Enquanto o arroz está a cozer, leva-se ao lume a outra metade do bolbo de funcho (cortada finamente), num pouco de azeite e deixa-se refogar ligeiramente. A seguir, acrescenta-se os pedaços da carne, mais um pouco de molho de soja (cerca de três colheres de sopa), o sumo da outra laranja e um pouco de sal. Envolve-se e deixa-se estar durante cerca de cinco minutos. Nesta parte, é importante não mexer demais, para que a carne não fique em fios. A seguir, coloca-se metade do arroz numa assadeira e espalha-se, para cobrir bem o fundo. Por cima, os pedaços de carne. E a fechar, a outra parte do arroz. No final de tudo, as tiras de bacon e os pinhões. Vai ao forno durante uns vinte minutos, a 160ºC. Antes de servir, passas e rama de funcho. 

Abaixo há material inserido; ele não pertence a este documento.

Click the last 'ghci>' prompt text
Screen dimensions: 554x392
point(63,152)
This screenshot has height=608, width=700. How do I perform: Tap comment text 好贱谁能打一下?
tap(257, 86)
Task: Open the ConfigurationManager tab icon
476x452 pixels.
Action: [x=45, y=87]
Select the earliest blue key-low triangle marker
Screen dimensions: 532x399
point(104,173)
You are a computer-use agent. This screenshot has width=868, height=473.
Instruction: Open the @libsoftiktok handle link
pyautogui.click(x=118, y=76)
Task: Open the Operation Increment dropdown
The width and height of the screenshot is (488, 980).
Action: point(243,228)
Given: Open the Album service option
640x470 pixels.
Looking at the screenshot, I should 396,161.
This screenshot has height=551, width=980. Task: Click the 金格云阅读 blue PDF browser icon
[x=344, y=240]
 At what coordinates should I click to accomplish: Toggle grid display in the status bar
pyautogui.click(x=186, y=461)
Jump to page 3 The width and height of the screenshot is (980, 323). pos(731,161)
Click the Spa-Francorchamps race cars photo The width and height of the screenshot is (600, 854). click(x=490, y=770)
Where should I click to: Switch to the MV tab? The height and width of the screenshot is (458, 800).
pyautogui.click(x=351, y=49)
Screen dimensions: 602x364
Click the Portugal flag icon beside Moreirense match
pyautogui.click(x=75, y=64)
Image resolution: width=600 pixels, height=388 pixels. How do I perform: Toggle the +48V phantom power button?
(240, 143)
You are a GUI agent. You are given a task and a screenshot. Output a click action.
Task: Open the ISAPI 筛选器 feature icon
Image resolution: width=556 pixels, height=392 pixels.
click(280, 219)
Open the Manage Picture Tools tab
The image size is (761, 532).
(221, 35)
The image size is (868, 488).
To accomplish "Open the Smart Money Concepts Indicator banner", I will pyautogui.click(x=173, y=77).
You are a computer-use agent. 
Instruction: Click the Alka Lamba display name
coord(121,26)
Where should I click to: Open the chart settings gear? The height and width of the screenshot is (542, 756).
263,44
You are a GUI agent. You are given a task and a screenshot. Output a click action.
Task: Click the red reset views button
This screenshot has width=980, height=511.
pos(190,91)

A música é esta. Porque aquilo que em mim dança, gosta muito de dançar esta música. Beck, Wow.


  

17 comentários:

  1. Parabéns! Já não me lembro quando te descobri mas lembro-me de me perder no meio das tuas palavras e receitas. Adoro a maneira solta e sem compromissos como encaras o teu blogue. Aqui é um mundo à parte, sem competição, sem invejas, sem muitas das coisas más que vamos vendo na blogosfera. Um beijo. E que se sigam mais 7 e mais 7 e mais 7...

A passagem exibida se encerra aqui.